Indeed, physicians may be over-reacting. "This isn't likely to have any damaging, long-term effects on either individual providers or group practices, according to Stephen Dresnick, MD, president of Sterling Healthcare Group in Miami, FL.

Check with the IRS

Here are seven tips for weathering the future:

    · Physicians should decide what personally works best for them-to continue as contractors or become salaried. This is solely a financial decision, Dresnick says.

    · They need to apply and obtain their own individual Medicare identification numbers to be in compliance. The same goes whether you bill through a third-party entity, cautions Stennes.

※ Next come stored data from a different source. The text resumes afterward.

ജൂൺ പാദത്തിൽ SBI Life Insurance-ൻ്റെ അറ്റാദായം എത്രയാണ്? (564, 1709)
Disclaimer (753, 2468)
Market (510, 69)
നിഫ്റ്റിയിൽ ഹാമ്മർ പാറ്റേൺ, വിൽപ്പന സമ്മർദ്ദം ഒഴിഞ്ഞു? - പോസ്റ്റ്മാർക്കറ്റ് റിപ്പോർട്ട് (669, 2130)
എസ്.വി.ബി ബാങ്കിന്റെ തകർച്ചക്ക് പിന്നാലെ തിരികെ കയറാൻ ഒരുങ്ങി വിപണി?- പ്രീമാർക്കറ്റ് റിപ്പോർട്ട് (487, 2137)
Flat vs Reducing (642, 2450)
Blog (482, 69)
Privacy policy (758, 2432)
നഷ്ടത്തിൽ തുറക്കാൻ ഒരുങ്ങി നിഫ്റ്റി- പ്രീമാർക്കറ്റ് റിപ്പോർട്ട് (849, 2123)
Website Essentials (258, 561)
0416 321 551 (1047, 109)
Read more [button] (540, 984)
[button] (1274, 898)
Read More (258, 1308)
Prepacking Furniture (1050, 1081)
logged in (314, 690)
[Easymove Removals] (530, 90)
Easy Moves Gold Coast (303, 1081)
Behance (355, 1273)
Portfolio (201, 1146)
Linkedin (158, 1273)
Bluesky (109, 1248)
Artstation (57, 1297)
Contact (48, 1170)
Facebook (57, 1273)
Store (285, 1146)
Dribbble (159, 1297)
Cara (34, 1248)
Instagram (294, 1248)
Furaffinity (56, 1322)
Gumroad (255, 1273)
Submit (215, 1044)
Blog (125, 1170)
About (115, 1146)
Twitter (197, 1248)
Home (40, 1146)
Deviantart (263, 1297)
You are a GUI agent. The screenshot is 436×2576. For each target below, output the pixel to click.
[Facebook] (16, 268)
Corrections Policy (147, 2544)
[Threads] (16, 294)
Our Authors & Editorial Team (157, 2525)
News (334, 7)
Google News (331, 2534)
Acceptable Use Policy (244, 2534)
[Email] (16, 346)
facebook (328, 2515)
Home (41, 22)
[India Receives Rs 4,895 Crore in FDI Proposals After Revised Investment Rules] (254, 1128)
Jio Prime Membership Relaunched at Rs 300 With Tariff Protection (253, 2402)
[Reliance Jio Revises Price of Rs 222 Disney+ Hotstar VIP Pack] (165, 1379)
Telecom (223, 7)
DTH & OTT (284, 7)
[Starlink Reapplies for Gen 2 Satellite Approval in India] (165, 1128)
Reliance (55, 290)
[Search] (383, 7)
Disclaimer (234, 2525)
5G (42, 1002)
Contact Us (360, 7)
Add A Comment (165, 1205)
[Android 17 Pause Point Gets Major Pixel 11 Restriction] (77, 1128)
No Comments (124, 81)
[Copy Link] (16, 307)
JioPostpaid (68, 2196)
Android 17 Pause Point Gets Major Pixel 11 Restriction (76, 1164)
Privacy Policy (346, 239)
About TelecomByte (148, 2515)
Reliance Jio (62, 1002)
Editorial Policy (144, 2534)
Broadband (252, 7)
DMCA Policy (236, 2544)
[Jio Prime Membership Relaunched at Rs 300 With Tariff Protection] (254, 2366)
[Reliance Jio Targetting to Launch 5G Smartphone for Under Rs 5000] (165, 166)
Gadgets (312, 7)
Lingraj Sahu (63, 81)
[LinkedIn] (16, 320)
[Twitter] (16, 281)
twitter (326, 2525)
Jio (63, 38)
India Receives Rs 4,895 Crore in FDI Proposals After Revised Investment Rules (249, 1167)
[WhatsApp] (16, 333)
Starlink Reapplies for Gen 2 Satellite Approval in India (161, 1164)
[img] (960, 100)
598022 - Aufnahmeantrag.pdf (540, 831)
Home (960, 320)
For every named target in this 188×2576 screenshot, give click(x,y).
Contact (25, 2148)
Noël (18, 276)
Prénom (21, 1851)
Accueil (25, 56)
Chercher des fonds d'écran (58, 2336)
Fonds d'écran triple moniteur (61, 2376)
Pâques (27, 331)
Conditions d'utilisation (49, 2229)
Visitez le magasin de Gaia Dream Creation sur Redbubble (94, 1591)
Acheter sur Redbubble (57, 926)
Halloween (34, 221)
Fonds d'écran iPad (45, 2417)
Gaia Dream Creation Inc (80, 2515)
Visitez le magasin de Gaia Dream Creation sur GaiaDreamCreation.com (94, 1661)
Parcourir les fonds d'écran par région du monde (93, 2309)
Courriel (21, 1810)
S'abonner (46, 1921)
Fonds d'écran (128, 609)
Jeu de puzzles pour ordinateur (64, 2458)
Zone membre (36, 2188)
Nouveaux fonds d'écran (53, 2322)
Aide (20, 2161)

    · You should also be individually enrolled with a carrier and have separate billing numbers for each hospital or clinic. But you do not have to enroll more than once to work at more than one facility within the same carrier jurisdiction.

    · According to HCFA, a contracting physician may be required to complete a separate HCFA 855 form if there is a change in the information previously provided or the services are provided at a facility in another carrier jurisdiction. Check with your carrier.

    · Contractors should also check with a corporate attorney and the U.S. Internal Revenue Service (IRS) in Washington, DC regarding how to interpret a general or limited partnership stake in a medical group.

      Some physicians erroneously interpret their position in some one or two-physician corporations as an employer-employee relationship, Stennes says. Sometimes it's okay, but not all corporations are legally structured the same way.

    · Providers should also get the fine-print from the IRS on laws that cover independent contractors, especially the rules governing special financial arrangements.

      HCFA hasn't specified whether some financial contributions between contracting physicians and groups such as stock options, retirement plans, or profit-sharing are subject to question under the regulations.

    · The medical group should establish a bank account for Medicare reimbursements in the contracting physician's name. This is a priority. According to HCFA, carriers are insisting that the physician, not the group practice, have total control over payments.

Once the payments have been electronically deposited by the carrier into your account, "physicians can then transfer any portion of each payment back to the group practice," Stennes adds.